---- RECORDED INFORMATION

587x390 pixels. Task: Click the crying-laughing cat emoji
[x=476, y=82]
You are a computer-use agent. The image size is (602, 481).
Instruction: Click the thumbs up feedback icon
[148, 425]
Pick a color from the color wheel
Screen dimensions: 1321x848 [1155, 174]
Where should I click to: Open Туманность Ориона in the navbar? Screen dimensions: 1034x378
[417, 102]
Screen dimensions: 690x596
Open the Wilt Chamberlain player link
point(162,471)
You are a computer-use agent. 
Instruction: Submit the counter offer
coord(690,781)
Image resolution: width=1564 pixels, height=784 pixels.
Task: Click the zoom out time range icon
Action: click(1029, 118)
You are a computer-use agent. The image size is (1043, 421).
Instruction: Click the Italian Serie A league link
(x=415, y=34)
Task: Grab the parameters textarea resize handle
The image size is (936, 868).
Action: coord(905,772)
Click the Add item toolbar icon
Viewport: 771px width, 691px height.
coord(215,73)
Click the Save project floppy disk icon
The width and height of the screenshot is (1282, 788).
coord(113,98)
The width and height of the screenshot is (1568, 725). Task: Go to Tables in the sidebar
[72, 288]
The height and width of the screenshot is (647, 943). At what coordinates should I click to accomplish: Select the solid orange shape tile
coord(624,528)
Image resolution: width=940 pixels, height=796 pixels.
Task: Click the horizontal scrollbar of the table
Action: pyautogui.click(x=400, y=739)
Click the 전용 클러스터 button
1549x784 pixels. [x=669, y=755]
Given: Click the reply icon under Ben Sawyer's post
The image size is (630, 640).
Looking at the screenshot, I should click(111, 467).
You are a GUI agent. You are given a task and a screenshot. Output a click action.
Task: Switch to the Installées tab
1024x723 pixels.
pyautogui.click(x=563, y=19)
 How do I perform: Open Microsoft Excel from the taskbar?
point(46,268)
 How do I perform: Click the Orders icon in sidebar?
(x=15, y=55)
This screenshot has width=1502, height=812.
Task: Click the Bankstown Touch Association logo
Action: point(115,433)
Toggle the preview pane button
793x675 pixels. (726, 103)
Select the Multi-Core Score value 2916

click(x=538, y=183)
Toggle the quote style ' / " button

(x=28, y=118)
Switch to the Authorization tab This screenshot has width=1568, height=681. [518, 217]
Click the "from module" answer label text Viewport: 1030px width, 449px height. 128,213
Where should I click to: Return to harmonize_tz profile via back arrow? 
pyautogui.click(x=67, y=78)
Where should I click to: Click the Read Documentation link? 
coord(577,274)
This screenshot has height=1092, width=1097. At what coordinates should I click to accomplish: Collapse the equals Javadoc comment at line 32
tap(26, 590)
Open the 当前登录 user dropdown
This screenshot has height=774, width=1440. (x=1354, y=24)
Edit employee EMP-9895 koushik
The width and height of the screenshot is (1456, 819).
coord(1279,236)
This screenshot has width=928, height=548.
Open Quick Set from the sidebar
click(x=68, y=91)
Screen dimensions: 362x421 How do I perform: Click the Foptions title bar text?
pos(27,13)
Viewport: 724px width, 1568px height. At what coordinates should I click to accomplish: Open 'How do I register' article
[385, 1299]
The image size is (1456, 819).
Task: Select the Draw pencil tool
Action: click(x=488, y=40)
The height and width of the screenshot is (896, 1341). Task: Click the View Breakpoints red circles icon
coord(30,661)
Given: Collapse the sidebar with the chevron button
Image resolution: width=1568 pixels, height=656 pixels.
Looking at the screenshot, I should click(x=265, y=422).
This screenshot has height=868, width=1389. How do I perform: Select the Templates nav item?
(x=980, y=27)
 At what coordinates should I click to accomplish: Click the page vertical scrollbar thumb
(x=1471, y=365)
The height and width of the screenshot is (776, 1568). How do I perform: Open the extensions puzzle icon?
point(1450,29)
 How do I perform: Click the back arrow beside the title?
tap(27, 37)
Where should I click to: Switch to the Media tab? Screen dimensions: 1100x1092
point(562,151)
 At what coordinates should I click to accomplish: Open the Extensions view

--------

Reproduce every line above word for word.

FINISHED ANSWER:
587x390 pixels. Task: Click the crying-laughing cat emoji
[x=476, y=82]
You are a computer-use agent. The image size is (602, 481).
Instruction: Click the thumbs up feedback icon
[148, 425]
Pick a color from the color wheel
Screen dimensions: 1321x848 [1155, 174]
Where should I click to: Open Туманность Ориона in the navbar? Screen dimensions: 1034x378
[417, 102]
Screen dimensions: 690x596
Open the Wilt Chamberlain player link
point(162,471)
You are a computer-use agent. 
Instruction: Submit the counter offer
coord(690,781)
Image resolution: width=1564 pixels, height=784 pixels.
Task: Click the zoom out time range icon
Action: click(1029, 118)
You are a computer-use agent. The image size is (1043, 421).
Instruction: Click the Italian Serie A league link
(x=415, y=34)
Task: Grab the parameters textarea resize handle
The image size is (936, 868).
Action: coord(905,772)
Click the Add item toolbar icon
Viewport: 771px width, 691px height.
coord(215,73)
Click the Save project floppy disk icon
The width and height of the screenshot is (1282, 788).
coord(113,98)
The width and height of the screenshot is (1568, 725). Task: Go to Tables in the sidebar
[72, 288]
The height and width of the screenshot is (647, 943). At what coordinates should I click to accomplish: Select the solid orange shape tile
coord(624,528)
Image resolution: width=940 pixels, height=796 pixels.
Task: Click the horizontal scrollbar of the table
Action: pyautogui.click(x=400, y=739)
Click the 전용 클러스터 button
1549x784 pixels. [x=669, y=755]
Given: Click the reply icon under Ben Sawyer's post
The image size is (630, 640).
Looking at the screenshot, I should click(111, 467).
You are a GUI agent. You are given a task and a screenshot. Output a click action.
Task: Switch to the Installées tab
1024x723 pixels.
pyautogui.click(x=563, y=19)
 How do I perform: Open Microsoft Excel from the taskbar?
point(46,268)
 How do I perform: Click the Orders icon in sidebar?
(x=15, y=55)
This screenshot has width=1502, height=812.
Task: Click the Bankstown Touch Association logo
Action: point(115,433)
Toggle the preview pane button
793x675 pixels. (726, 103)
Select the Multi-Core Score value 2916

click(x=538, y=183)
Toggle the quote style ' / " button

(x=28, y=118)
Switch to the Authorization tab This screenshot has width=1568, height=681. [518, 217]
Click the "from module" answer label text Viewport: 1030px width, 449px height. 128,213
Where should I click to: Return to harmonize_tz profile via back arrow? 
pyautogui.click(x=67, y=78)
Where should I click to: Click the Read Documentation link? 
coord(577,274)
This screenshot has height=1092, width=1097. At what coordinates should I click to accomplish: Collapse the equals Javadoc comment at line 32
tap(26, 590)
Open the 当前登录 user dropdown
This screenshot has height=774, width=1440. (x=1354, y=24)
Edit employee EMP-9895 koushik
The width and height of the screenshot is (1456, 819).
coord(1279,236)
This screenshot has width=928, height=548.
Open Quick Set from the sidebar
click(x=68, y=91)
Screen dimensions: 362x421 How do I perform: Click the Foptions title bar text?
pos(27,13)
Viewport: 724px width, 1568px height. At what coordinates should I click to accomplish: Open 'How do I register' article
[385, 1299]
The image size is (1456, 819).
Task: Select the Draw pencil tool
Action: click(x=488, y=40)
The height and width of the screenshot is (896, 1341). Task: Click the View Breakpoints red circles icon
coord(30,661)
Given: Collapse the sidebar with the chevron button
Image resolution: width=1568 pixels, height=656 pixels.
Looking at the screenshot, I should click(x=265, y=422).
This screenshot has height=868, width=1389. How do I perform: Select the Templates nav item?
(x=980, y=27)
 At what coordinates should I click to accomplish: Click the page vertical scrollbar thumb
(x=1471, y=365)
The height and width of the screenshot is (776, 1568). How do I perform: Open the extensions puzzle icon?
point(1450,29)
 How do I perform: Click the back arrow beside the title?
tap(27, 37)
Where should I click to: Switch to the Media tab? Screen dimensions: 1100x1092
point(562,151)
 At what coordinates should I click to accomplish: Open the Extensions view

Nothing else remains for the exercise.